In Fig. 1, catalysis is integrated with storage to allow for a multi-electron process. When operating a multi-electron catalyst in artificial photosynthesis, part of the initial free energy, stored in the solar energy assimilation 0, will be necessary to produce a free energy difference 0 − Δμ st(t). This free energy difference is inevitable, and must be put to use in promoting confinement of electrons or holes inside catalytic sites, in line with Eq. (6). Viewed in this way, the term k B Tln(t/τ) leads to a nanostructure design concept that is fundamentally different from alternatives, that work from delocalized electrons at moderately functionalized extended semiconductor interfaces or try to combine the different required functions of storage and catalysis into essentially one or two complex molecules that perform all the functions of an anode or a cathode.

In particular, the incorporation of insulating tunneling bridges between the catalyst and the electrode are critical parameters in the design. Inside the nanostructure, the eΔψ and the \( k_{\text{B}} T\ln \left( {{\frac{p'q'}{{p_{0} 'q_{0} '}}}} \right) \) are interchangeable, as described by Eq. (2). During accumulation, energy is to be preserved locally, initially in the form of eΔψ, followed by chemical coupling into a proton process to temporarily neutralize the charge. It may appear counterintuitive at first sight, but the tunneling bridge ensures that the overvoltage for catalysis produces a suitable confinement potential for electrons or holes in the catalytic sites. A tunneling bridge of ~20 Å will allow the accumulation of charges on a time scale necessary for multi-electron catalysis [9]. Similarly, the spatial orientation and separation between the antenna and the donor–acceptor pairs will be adjusted for optimal exciton trapping and charge separation [9].
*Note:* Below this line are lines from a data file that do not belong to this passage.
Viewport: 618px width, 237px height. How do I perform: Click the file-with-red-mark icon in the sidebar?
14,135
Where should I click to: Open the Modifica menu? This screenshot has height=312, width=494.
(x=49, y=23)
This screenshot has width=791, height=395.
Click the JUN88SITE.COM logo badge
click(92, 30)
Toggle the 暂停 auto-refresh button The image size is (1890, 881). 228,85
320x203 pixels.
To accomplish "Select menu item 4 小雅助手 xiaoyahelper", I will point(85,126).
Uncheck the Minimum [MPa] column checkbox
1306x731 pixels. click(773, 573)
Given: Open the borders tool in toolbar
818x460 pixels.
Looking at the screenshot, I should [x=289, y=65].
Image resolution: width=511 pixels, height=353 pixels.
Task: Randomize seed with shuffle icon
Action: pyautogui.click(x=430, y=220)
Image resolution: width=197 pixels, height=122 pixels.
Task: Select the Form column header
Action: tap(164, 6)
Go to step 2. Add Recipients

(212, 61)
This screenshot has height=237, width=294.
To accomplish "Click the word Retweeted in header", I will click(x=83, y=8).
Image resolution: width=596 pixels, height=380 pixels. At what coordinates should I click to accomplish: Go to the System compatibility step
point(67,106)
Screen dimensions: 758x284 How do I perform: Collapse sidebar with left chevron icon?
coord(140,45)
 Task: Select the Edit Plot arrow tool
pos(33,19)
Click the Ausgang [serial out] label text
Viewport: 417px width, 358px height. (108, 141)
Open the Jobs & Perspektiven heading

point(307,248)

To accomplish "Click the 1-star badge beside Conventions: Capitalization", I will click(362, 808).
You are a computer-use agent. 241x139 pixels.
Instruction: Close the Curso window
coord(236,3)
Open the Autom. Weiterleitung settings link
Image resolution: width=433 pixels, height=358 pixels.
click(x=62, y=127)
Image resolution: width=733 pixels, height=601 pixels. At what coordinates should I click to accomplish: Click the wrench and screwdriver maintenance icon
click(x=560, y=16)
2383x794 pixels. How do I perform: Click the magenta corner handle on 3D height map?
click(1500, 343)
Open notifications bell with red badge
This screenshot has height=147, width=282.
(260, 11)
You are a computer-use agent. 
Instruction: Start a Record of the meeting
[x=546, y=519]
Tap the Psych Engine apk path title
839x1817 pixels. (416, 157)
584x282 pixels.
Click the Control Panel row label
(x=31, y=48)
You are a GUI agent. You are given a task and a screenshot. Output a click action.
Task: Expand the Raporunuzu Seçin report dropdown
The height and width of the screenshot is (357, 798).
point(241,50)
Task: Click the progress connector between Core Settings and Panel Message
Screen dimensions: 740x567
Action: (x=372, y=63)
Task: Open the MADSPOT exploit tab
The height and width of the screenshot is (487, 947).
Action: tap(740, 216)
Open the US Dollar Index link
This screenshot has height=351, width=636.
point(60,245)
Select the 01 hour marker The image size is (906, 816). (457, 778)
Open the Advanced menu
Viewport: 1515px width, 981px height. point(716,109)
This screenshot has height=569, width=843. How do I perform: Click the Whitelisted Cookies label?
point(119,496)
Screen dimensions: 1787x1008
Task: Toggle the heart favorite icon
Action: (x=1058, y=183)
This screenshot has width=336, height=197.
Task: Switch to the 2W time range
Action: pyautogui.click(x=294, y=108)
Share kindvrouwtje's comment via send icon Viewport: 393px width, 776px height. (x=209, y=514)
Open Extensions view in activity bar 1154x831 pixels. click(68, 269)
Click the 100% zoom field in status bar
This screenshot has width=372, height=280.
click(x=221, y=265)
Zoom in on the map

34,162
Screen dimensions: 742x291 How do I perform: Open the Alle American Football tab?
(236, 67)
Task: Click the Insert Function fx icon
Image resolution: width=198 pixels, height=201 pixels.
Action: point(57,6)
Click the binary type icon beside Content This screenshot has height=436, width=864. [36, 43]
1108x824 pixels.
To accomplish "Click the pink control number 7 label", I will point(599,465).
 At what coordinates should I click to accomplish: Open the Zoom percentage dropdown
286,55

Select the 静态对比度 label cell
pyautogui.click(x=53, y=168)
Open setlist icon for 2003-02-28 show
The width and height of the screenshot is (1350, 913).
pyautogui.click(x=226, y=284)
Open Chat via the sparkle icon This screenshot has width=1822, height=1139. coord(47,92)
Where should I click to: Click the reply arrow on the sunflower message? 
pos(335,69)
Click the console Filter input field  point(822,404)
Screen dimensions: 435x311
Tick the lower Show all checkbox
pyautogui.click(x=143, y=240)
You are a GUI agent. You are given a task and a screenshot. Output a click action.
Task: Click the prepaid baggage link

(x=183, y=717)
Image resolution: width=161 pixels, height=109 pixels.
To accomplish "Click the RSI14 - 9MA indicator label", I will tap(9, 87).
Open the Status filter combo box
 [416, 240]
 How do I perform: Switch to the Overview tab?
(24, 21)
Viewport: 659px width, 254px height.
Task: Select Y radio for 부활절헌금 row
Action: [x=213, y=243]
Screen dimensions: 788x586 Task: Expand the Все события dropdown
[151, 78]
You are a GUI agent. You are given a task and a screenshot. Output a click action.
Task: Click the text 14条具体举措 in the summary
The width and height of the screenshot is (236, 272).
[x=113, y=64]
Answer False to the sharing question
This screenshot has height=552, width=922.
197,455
While it is essential to have the free energy difference operational in confining electrons and holes, it will be equally essential that the subsequent chemical conversion can proceed downhill, without any restraints. This implies that there should not be a potential barrier between the proton exchange membrane and the catalytic nanostructure, to allow for barrierless proton-coupled electron transfer and smooth charge transfer across the proton exchange membrane. Previous attempts to perform multi-electron catalysis on an electrode often work from catalysts embedded in proton exchange membranes optimized for proton conduction, such as NAFION, with a pKa ~ −6. In this case, the chemical potential for protons at the catalytic site is very high. While such an approach may work well for hydrogen production at a photocathode, for water oxidation at a photoanode it will give rise to a free energy difference that competes with the tunneling barrier, quenching catalysis. For a photoanode it would be preferred to work from an alkaline environment to produce a low proton chemical potential and to tune the chemical potential of intermediates in the multi-electron pathway for optimal proton-coupled electron transfer and a charged resting state. This is in line with the mechanisms in natural photosynthesis that have been resolved with EPR by Lubitz and others [1], and recently also by NMR and theoretical analyses [10, 11].

4 Concluding Remarks

Many scientists believe that it is now possible, given sufficient resources, to capitalize on recent scientific progress in the understanding of photosynthesis, to learn from Nature how to harness solar energy for sustainable production of primary energy carriers, like hydrogen from water or carbon-based fuels from CO2, at an affordable cost. Photochemical devices that mimic the photosynthesis of plant leaves and produce renewable fuels from solar energy using water as raw material, require the integration of efficient light harvesting and photocatalysis in nano-structured “smart matrices” based on powerful biochemical and biophysical insights on natural water splitting and hydrogenases to address the complex chemistry of conversion and storage by multi-electron photocatalysis. When vigorously pursued, such systems represent one of the very few major options that mankind has to provide clean energy, provide its security in a humanitarian manner instead of confrontation, and eliminate the ‘overshoot’ of our footprint that is now maintained by liquidating the planet’s ecological resources.